The precise mechanics and interrelationships among the free fluid, solid, and viscoelastic phases in PDA aside, it is important not to lose sight of the most relevant finding from these studies: enzymatic degradation of HA through systemic administration of a clinical-grade reagent renders PDA more uniformly permeable to chemotherapeutics, revealing an unexpected and profound sensitivity to agents that have previously been shown to be ineffective. This finding permits the rational investigation of an entire array of small molecule, antibody, and cell-based therapies for PDA, in association with HA degradation. It has the potential, currently under active clinical investigation (NCT01453153), to influence the fundamental strategy in treating patients with this dreaded disease.

Conclusions

The complex cellular, molecular, and mechanical features of the desmoplastic response in PDA presents challenges to effective treatment, as well potential vulnerabilities to exploit. In creating a drug-free sanctuary, the tumour also presumably remains sensitive, at least initially, to the chemotherapies it has been shielded from rather than selected to resist. Although intrinsic mechanisms of disease resistance will no doubt emerge, breaching the sanctuary with a systemically deliverable enzyme offers the prospect of unprecedented, sustained vascular access to the PDA primary tumour bed and metastases. This will enable not only rigorous evaluation of new treatment strategies, but also exploration of distinct sequencing and schedules of various treatment modalities in the attempt to remain one step ahead of the tumour. Indeed, re-examining the long list of clinically approved agents previously thought to be ineffective in PDA would be an excellent place to start.

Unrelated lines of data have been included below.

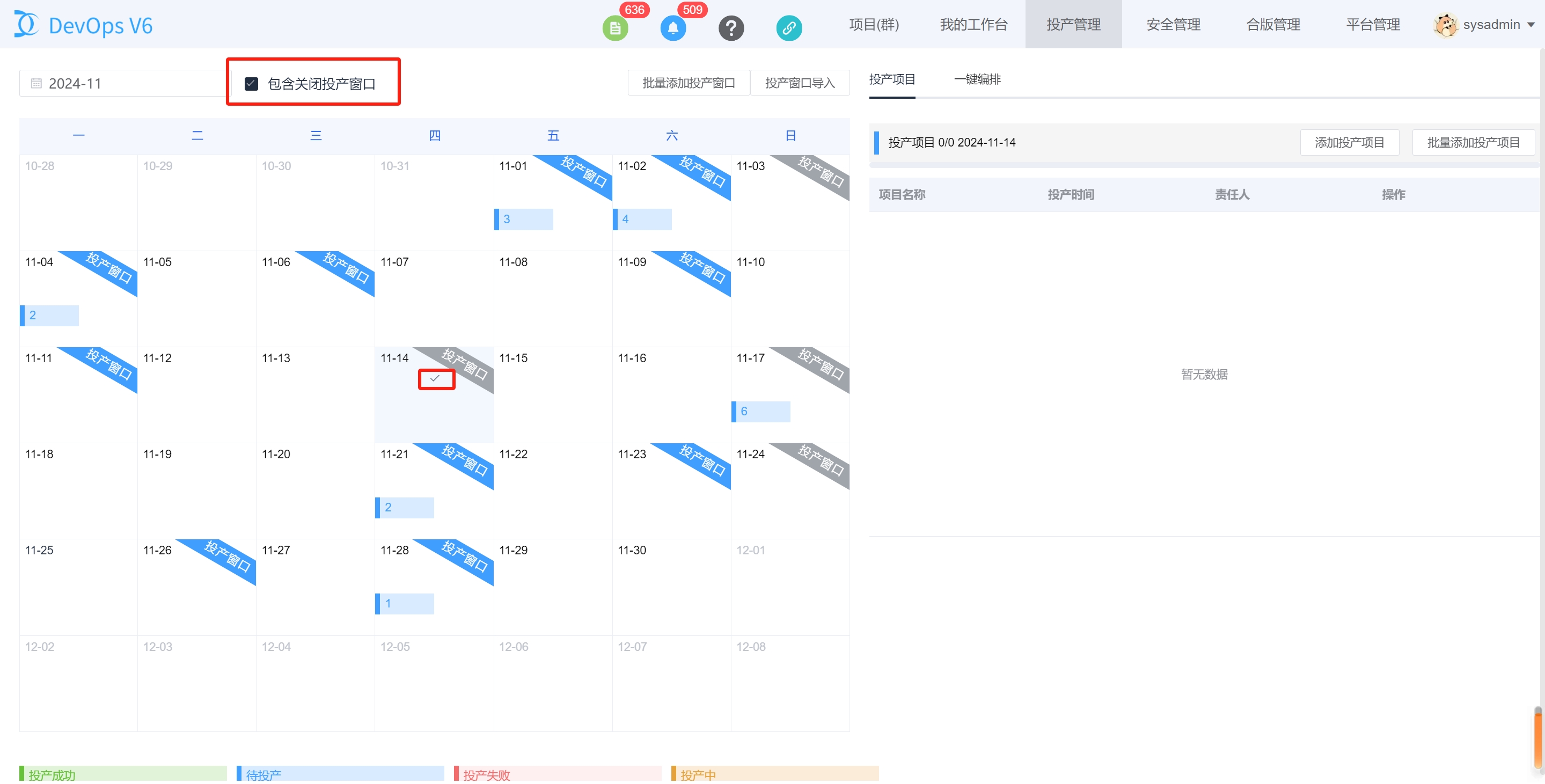Click 批量添加投产窗口 button
This screenshot has height=784, width=1545.
click(688, 83)
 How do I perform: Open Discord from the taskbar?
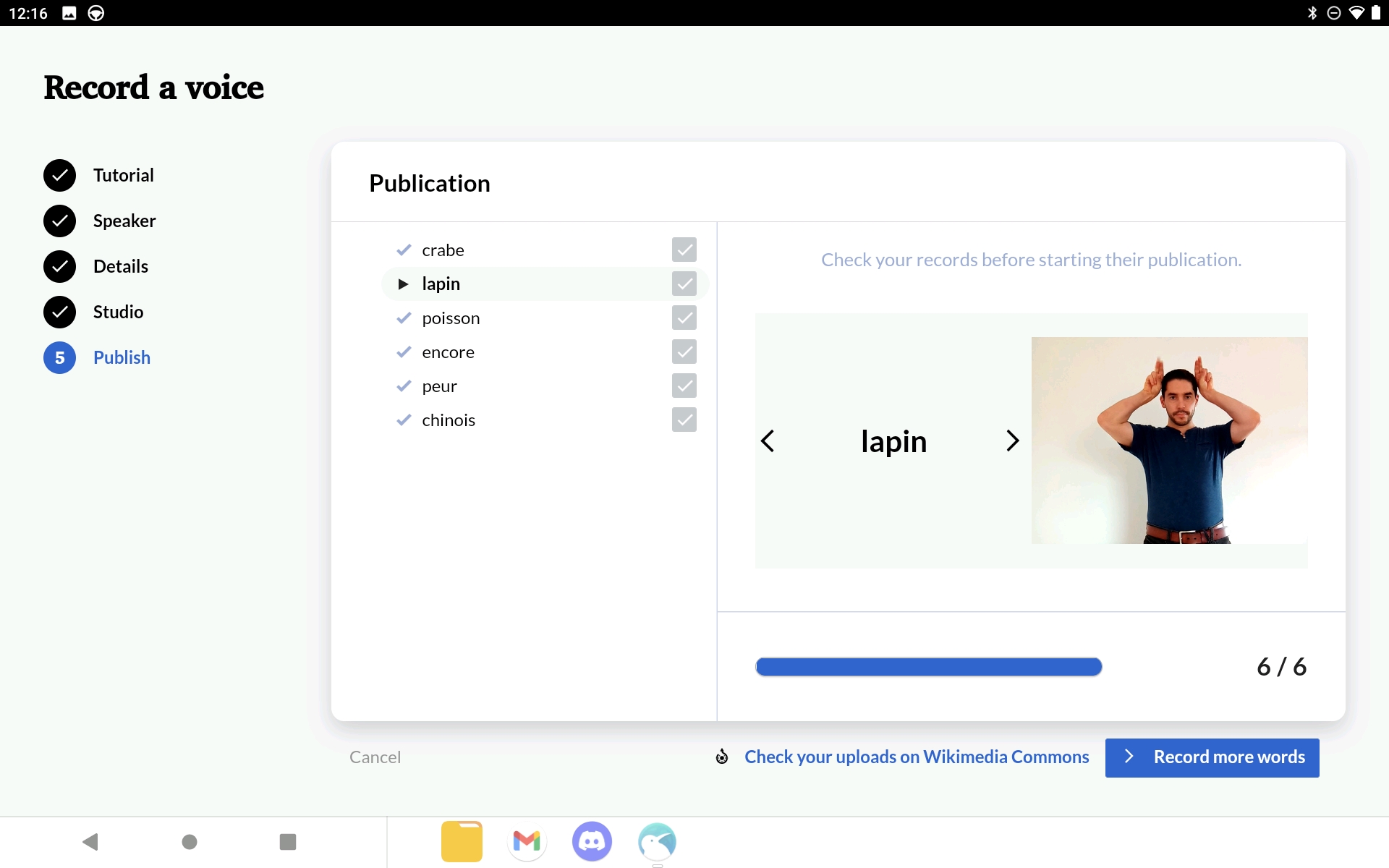point(592,841)
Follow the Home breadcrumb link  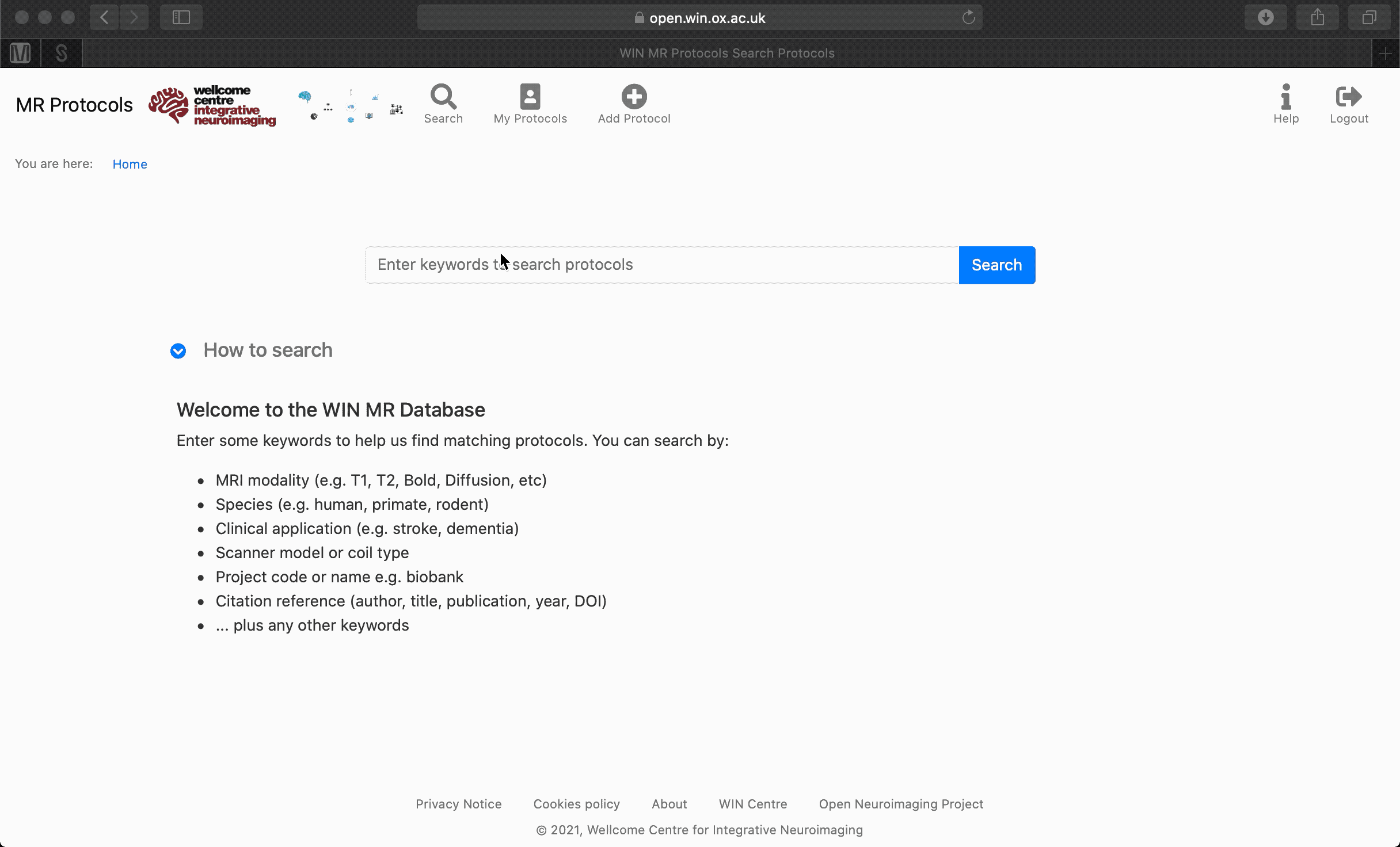click(x=130, y=165)
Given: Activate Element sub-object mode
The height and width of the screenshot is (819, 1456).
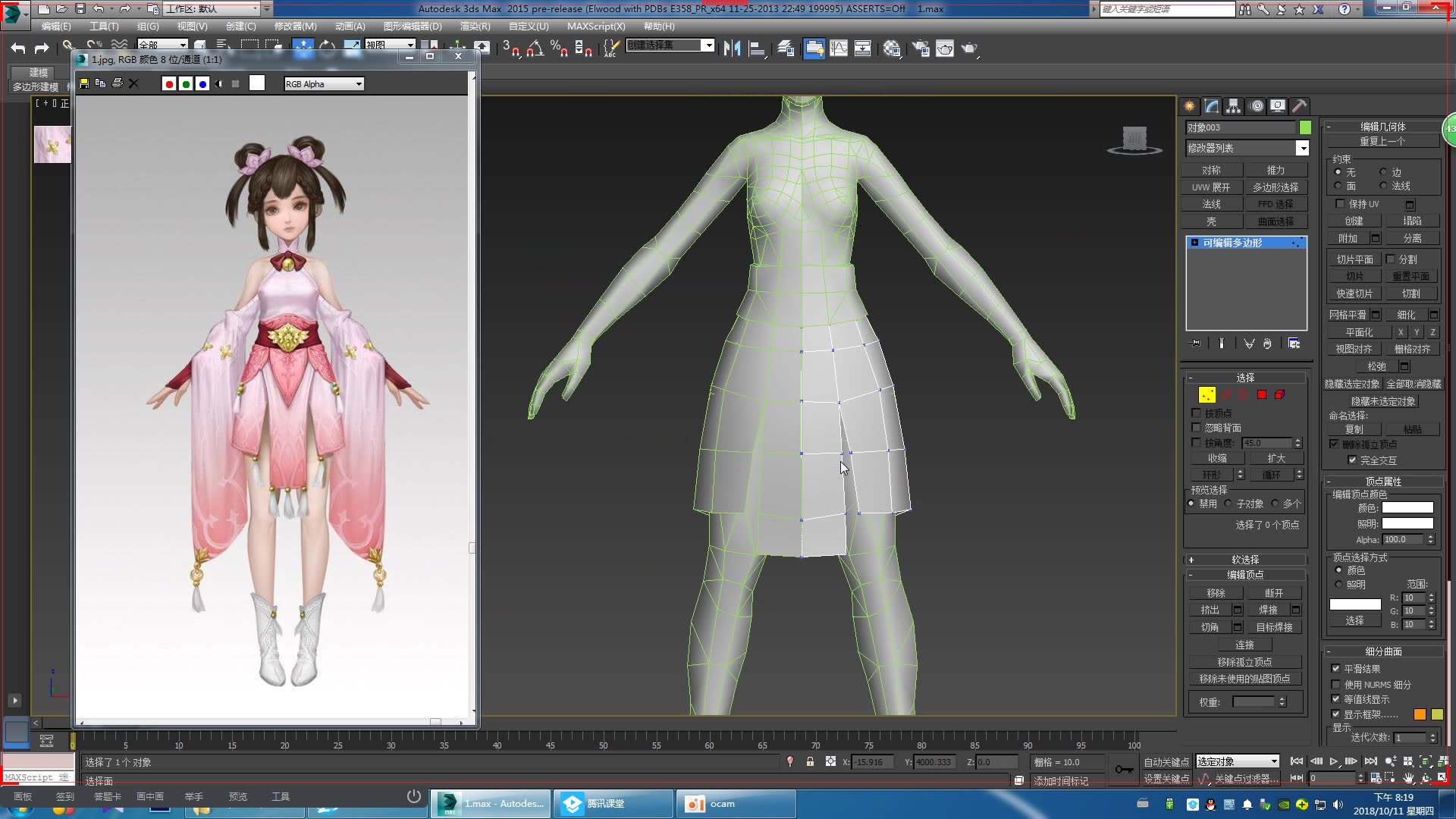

Additional mechanisms to reduce IFP should also be explored including targeting other ECM components (such as collagen, versican, or decorin) or inhibiting contractile forces generated by fibroblasts. Restoring physiologic blood flow, oxygen, and nutrients to a pancreas cancer will undoubtedly alter its metabolism, and these changes may present additional therapeutic targets and also new mechanisms of resistance. However, the idea that the complex and impervious pancreas cancer ‘organ’ can be perturbed dramatically is itself encouraging. It cannot be long before this literal and figurative entry into pancreas cancer pathophysiology results in a more effective therapeutic armamentarium.